• _TASK INSTRUCTIONS_
A: According to the ablation grid runner script, what is the baseline weight decay for Camelyon17?
B: Print the portion of the ablation grid runner script between "import argparse" and "5e-3 (empirically optimal)", inclusive.
C: Carry on the ablation grid runner script from its final line.

• _TEXT PASSAGE_

"""
CausalGrok — Ablation Grid Runner

Launches every condition × size × seed as its own subprocess. Each run
gets its own experiments/runs/<run_id>/ directory with isolated logs,
results, checkpoints, and figures.

Use the launchers (they fork this under nohup):
    bash scripts/run_quick_ablations.sh
    bash scripts/run_full_grid.sh

You can also call directly:
    python -m experiments.run_ablations --quick
    python -m experiments.run_ablations --parallel
"""

from __future__ import annotations

import argparse
import itertools
import os
import subprocess
import sys
from datetime import datetime, timezone

from utils.run_dir import DEFAULT_BASE, ensure_run_dir

# (weight_decay, init_scale, use_grokfast, label) — labels feed into wandb tags
# For Camelyon17: baseline WD is 5e-3 (empirically optimal)

• _SUPPLIED DATA_
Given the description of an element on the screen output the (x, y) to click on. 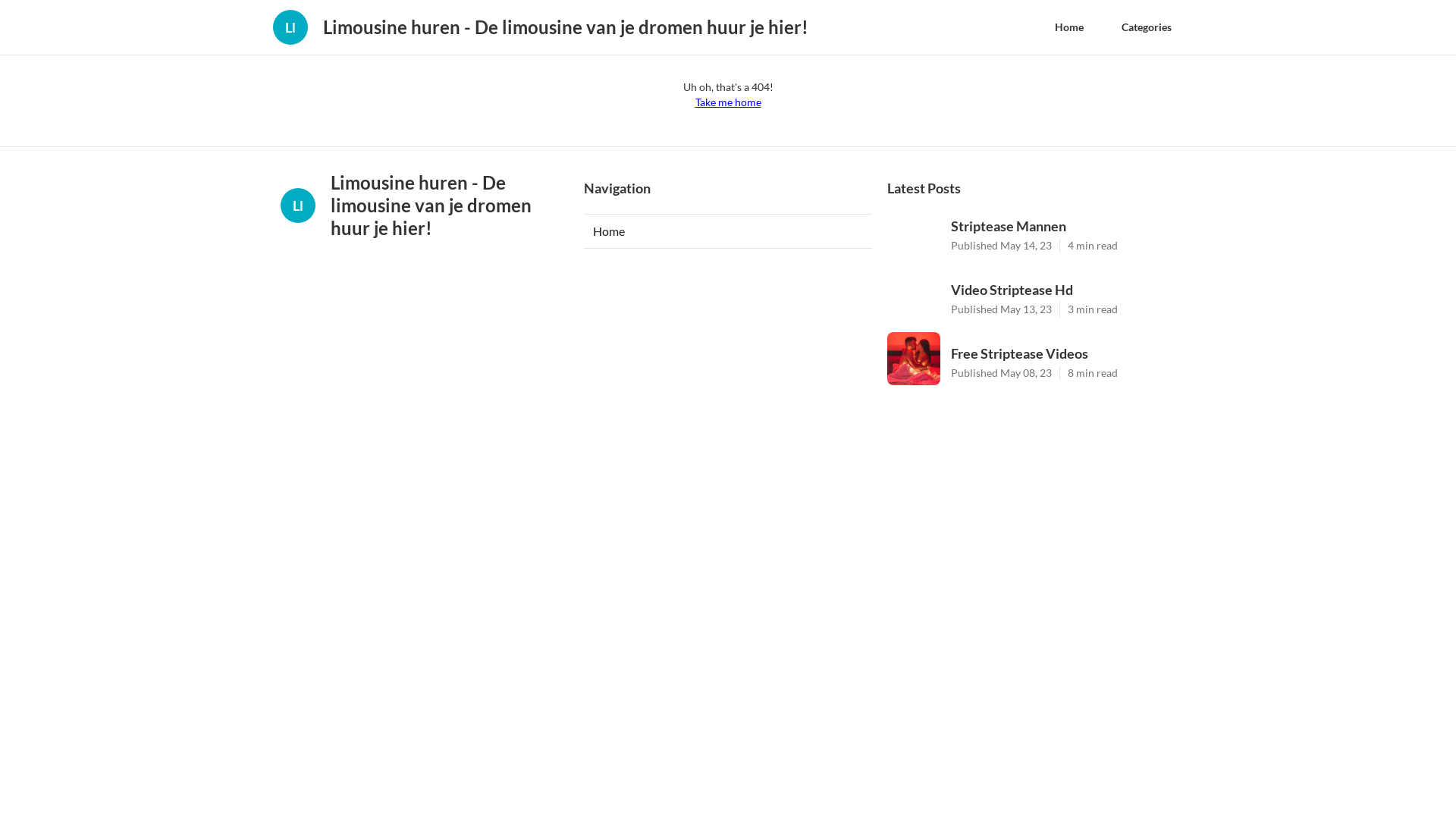
Striptease Mannen Element type: text (1062, 225)
Video Striptease Hd Element type: text (1062, 289)
Categories Element type: text (1146, 26)
Free Striptease Videos Element type: text (1062, 353)
Home Element type: text (727, 230)
Home Element type: text (1069, 26)
Take me home Element type: text (727, 101)
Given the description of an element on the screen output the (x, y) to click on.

• _FINAL RESULTS_
A: 5e-3

B:
import argparse
import itertools
import os
import subprocess
import sys
from datetime import datetime, timezone

from utils.run_dir import DEFAULT_BASE, ensure_run_dir

# (weight_decay, init_scale, use_grokfast, label) — labels feed into wandb tags
# For Camelyon17: baseline WD is 5e-3 (empirically optimal)

C:
GRID = [
    (0.0,   1.0, False, "wd0_a1"),       # control — no regularization
    (1e-4,  1.0, False, "wd1e4_a1"),     # mild WD only
    (5e-3,  1.0, False, "wd5e3_a1"),     # baseline WD, standard init
    (5e-3,  4.0, False, "wd5e3_a4"),     # baseline WD + large init
    (5e-3,  4.0, True,  "wd5e3_a4_gf"),  # full recipe (main condition)
    (1e-2,  4.0, True,  "wd1e2_a4_gf"),  # higher WD variant
]

SIZES = [100, 250, 500, 1000, 2000]
SEEDS = [42, 123, 456]


def cmd_for(wd, alpha, gf, n_train, seed, run_dir, n_epochs=None):
    """
    Build the per-cell training command. The trainer exposes
    --weight_decay, --init_scale, --grokfast {on,off}, --n_epochs as
    overrides, so each grid cell actually runs with its own knobs.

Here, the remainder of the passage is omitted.